My problem was that I wasn't returning the favor. I was thinking about myself, my level of comfort, how *I* was doing, how the mistakes that were happening were not my fault.

But it was all my fault that I had a bad show. It was all my fault that I didn't have a good time. It was all my fault that my mind wasn't where it should've been and that my job as a performer wasn't done the right way.

The people who were trying to help me should've gotten an equal lift from me trying to help them, but I was not doing that. I wasn't trying to make them look good. I was out there in a panic, putting myself into a bad mood while trying unsuccessfully to save myself.

That can't happen again. And I can't keep going over it in my head. So instead, I'm going to work on my attitude.

I have a task. I'm setting it for myself and working on it alone. I'm not going to worry about what I did wrong. That's in the past. I'm going to make sure that it doesn't happen again.

I don't want to be in my head so much that I can't see the effect I have on myself or other people anymore - onstage or in my life. I need to focus my energies outside of myself and relate to people better.

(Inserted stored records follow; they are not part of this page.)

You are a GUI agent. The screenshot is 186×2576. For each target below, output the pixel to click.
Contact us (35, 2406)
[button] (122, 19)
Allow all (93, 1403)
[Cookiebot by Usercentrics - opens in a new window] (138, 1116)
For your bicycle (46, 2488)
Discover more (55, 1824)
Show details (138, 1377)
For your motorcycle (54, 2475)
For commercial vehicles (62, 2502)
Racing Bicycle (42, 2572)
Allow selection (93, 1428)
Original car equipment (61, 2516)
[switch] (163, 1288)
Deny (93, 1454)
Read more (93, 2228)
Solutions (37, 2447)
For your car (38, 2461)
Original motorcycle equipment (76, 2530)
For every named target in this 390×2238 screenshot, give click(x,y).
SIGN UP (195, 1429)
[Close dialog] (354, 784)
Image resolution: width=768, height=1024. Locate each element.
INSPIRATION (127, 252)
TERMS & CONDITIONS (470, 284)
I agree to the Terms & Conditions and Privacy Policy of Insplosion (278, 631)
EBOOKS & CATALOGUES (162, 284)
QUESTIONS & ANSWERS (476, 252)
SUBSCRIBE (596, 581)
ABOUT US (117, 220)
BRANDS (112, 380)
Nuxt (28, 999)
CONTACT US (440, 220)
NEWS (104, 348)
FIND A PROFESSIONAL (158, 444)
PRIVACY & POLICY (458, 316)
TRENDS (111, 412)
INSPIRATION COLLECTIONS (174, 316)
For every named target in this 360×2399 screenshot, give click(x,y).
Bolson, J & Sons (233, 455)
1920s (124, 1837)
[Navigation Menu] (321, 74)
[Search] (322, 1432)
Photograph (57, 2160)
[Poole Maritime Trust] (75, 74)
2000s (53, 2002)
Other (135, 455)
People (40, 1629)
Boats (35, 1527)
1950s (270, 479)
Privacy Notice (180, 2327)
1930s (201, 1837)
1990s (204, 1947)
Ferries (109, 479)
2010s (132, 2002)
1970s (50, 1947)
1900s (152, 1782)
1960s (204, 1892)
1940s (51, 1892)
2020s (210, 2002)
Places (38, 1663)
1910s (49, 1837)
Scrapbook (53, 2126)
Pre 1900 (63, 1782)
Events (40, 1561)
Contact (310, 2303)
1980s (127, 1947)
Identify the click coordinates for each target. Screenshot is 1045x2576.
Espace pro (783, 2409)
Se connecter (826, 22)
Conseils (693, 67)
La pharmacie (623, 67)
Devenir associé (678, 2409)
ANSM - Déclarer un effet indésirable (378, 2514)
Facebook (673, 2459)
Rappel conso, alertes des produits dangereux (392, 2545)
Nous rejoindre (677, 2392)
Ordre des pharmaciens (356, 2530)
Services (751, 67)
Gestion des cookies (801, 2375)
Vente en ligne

When I changed jobs, had the puppet show happen and had to move back in with my mom for a couple months, there was a book at her house that I've sold to many, many people at the bookstore called WHO MOVED MY CHEESE. It was just sitting around the bathroom, and I picked it up, more to scoff at it than anything else, but reading it actually provided me with a lot of comfort in regard to the changes that I was going through at the time. And, when the changes come again, I hope I'm better able to face them.

So I've picked up a couple more self-help books from a box of my father's stuff - specifically Norman Vincent Peale's THE POWER OF POSITIVE THINKING and Dale Carnegie's HOW TO WIN FRIENDS AND INFLUENCE PEOPLE - to see if they'll help me fix my attitudes and my way of dealing with people. And, last night at Steak 'n' Shake when I started to read my father's old copy of Dale Carnegie's business motivation book, HOW TO WIN FRIENDS AND INFLUENCE PEOPLE, the book said that you should write down and constantly review how you used the principles of the book in everyday life.

I figured that it might make for interesting blog entries and improve my improv skills, and I do have a legitimate desire and curiosity about how to improve my relations with other people. So I thought I would try it.

OK, so here's a new personal project.

I'm going to apply HOW TO WIN FRIENDS AND INFLUENCE PEOPLE to my life, and I'm going to blog about it.